Menjaga Interaksi Di Belantara Internet
Kulon Progo - Peningkatan interaksi sosial budaya terjadi seiring bertumbuhnya angka pengguna internet di Indonesia umumnya, dan pengguna media sosial khususnya. Bentuk interaksi sosial budaya di era digital meliputi kerja sama atau kolaborasi, toleransi, kompetisi dan pertentangan maupun kontravensi.
”Interaksi sosial merupakan hubungan-hubungan sosial yang menyangkut hubungan antarindividu, individu (seseorang) dengan kelompok, dan kelompok dengan kelompok,” ujar Slamet Rosyadi, pemimpin redaksi Journal of Public Administration ASIAN, pada acara webinar literasi digital suguhan Kementerian Kominfo untuk masyarakat Kabupaten Kulon Progo, DIY, Kamis (1/7/2021).

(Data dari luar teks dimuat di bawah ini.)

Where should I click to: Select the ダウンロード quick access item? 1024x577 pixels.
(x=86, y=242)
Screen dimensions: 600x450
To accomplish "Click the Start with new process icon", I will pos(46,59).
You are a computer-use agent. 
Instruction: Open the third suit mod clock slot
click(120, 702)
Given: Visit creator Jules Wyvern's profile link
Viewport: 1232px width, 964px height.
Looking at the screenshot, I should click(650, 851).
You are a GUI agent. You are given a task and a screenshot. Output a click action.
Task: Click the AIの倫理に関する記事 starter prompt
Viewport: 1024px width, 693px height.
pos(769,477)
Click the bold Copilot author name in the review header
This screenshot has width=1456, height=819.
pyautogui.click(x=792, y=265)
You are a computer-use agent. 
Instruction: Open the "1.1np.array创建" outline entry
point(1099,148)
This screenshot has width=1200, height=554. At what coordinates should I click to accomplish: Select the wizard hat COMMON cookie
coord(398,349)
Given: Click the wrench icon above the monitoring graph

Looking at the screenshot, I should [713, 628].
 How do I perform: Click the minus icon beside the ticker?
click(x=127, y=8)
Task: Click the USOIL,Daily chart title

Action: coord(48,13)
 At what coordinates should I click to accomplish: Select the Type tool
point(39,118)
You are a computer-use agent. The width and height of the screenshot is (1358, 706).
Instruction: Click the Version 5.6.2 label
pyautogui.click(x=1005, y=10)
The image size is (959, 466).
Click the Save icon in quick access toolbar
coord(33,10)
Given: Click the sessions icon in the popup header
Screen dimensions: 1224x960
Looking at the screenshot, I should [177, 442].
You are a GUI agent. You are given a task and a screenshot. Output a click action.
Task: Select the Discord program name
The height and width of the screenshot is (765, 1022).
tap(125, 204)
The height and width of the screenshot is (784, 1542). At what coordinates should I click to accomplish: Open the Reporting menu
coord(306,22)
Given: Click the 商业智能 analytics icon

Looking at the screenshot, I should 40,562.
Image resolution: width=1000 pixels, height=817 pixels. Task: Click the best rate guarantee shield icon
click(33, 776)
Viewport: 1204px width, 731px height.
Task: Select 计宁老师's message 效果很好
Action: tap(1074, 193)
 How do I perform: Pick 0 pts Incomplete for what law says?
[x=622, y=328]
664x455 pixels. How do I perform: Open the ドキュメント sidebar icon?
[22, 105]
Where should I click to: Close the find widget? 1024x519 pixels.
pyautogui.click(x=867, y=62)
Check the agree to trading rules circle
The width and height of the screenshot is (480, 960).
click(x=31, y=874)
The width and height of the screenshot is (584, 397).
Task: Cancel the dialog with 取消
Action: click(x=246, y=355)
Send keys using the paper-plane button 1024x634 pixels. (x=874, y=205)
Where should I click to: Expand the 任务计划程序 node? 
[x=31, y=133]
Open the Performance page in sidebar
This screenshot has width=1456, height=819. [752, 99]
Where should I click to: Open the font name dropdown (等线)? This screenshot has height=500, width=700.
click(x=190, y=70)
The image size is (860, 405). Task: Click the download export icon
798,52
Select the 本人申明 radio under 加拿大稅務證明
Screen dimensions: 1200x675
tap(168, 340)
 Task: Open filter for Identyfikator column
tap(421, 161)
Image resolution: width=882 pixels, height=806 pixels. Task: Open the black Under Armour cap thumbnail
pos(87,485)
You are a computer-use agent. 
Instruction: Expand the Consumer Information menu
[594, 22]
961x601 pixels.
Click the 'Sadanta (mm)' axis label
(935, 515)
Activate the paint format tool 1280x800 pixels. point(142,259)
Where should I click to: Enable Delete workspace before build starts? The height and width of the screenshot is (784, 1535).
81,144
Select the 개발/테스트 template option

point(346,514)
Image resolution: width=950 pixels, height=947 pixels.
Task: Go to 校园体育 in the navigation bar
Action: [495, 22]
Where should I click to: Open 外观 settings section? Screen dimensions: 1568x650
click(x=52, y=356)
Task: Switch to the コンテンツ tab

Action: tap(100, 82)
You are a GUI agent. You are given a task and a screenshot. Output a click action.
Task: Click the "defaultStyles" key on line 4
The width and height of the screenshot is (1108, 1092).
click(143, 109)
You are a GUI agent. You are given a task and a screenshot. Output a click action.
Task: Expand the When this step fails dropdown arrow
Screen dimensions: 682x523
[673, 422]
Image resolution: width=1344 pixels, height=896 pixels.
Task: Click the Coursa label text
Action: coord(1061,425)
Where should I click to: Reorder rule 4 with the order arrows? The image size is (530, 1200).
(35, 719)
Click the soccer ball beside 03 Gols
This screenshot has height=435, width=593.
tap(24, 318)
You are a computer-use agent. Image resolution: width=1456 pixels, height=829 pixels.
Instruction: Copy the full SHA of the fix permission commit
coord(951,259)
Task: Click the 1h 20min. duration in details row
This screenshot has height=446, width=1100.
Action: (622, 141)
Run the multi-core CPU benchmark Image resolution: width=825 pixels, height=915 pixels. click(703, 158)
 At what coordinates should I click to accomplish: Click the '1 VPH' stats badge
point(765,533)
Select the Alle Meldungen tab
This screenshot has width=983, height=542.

Dalam diskusi virtual yang dipandu moderator Zacky Ahmad ini, juga menghadirkan narasumber Waryani Fajar (pengajar UIN Sunan Kalijaga Yogyakarta), Kholilul Rahman (Ketua Pengasuh Asosiasi Pesantren), Aditia Purnomo (penulis lepas), dan musisi Nandra Candra selaku key opinion leader.
Slamet menyatakan, Indonesia memiliki tantangan kecakapan digital yang rendah dalam penggunaan teknologi. Ini dibuktikan dengan posisi Indonesia yang ada di peringkat 114 dunia, dan kedua terendah di G20 setelah India.
Kecakapan yang rendah ini, lanjut Slamet, masih harus dibarengi dengan fenomena banyaknya penyebaran hoaks di media sosial (92,4 persen), aplikasi chatting (62,8 persen). ”Jenis hoaks yang sering terjadi: sosial politik (91,8 persen), SARA (88,6 persen), kesehatan (41,2 persen), makanan dan minuman (32,6 persen),” papar Slamet.
Slamet juga menyinggung soal rendahnya kemampuan mengakses, mencari, menyaring dan memanfaatkan setiap data dan informasi yang diterima dan didistribusikan dari dan ke berbagai platform digital yang dimiliki.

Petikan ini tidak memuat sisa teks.